You know the drill. If you enter your iPhone passcode incorrectly ten times the phone is locked. Each time you get it wrong, you have to wait a little longer before trying again. A security researcher claims that by sending those passcode requests really fast, you can brute force a passcode before Apple’s software has a chance to invoke the delay system.
When the CEO of cybersecurity company Hacker House, Matthew Hickey, connected an external keyboard to an iPhone, you send passcode guesses using keyboard input, the action triggers an interrupt request that takes precedence over everything else. So, the iPhone is too busy to wipe the device if the attacker sends passcode guesses quickly.
Apple IOS <= 12 Erase Data bypass, tested heavily with iOS11, brute force 4/6digit PIN's without limits (complex passwords YMMV) https://t.co/1wBZOEsBJl – demo of the exploit in action.
— Hacker Fantastic (@hackerfantastic) June 22, 2018
There’s some speculation that this is what the GrayKey box, being purchased by many law enforcement agencies, does when it accesses locked devices.
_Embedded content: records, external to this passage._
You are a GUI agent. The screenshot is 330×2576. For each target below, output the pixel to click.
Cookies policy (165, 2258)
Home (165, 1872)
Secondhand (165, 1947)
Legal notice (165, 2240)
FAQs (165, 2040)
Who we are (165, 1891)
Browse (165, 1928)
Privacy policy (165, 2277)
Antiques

Apple has already upped the ante on the GrayKey hack by adding Restricted Mode to iOS 12. This will stop access by USB connection if the device hasn’t been unlocked with a passcode, FaceID or TouchID.
Apple is saying Hickey’s method is “in error, and a result of incorrect testing”.
There’s an escalating battle going on between law enforcement and the technology community with an increased desire for privacy and security by users and “enforced” by vendors and developers is at odds with law enforcement. While the San Bernardino incident in February 2016 was a tipping point, there’s not been an agreement between tech companies and governments on how this will work.
Sadly, it’s likely to take another terrible incident before the issue moves forwards – at least in the United States where much of the development on this front takes place.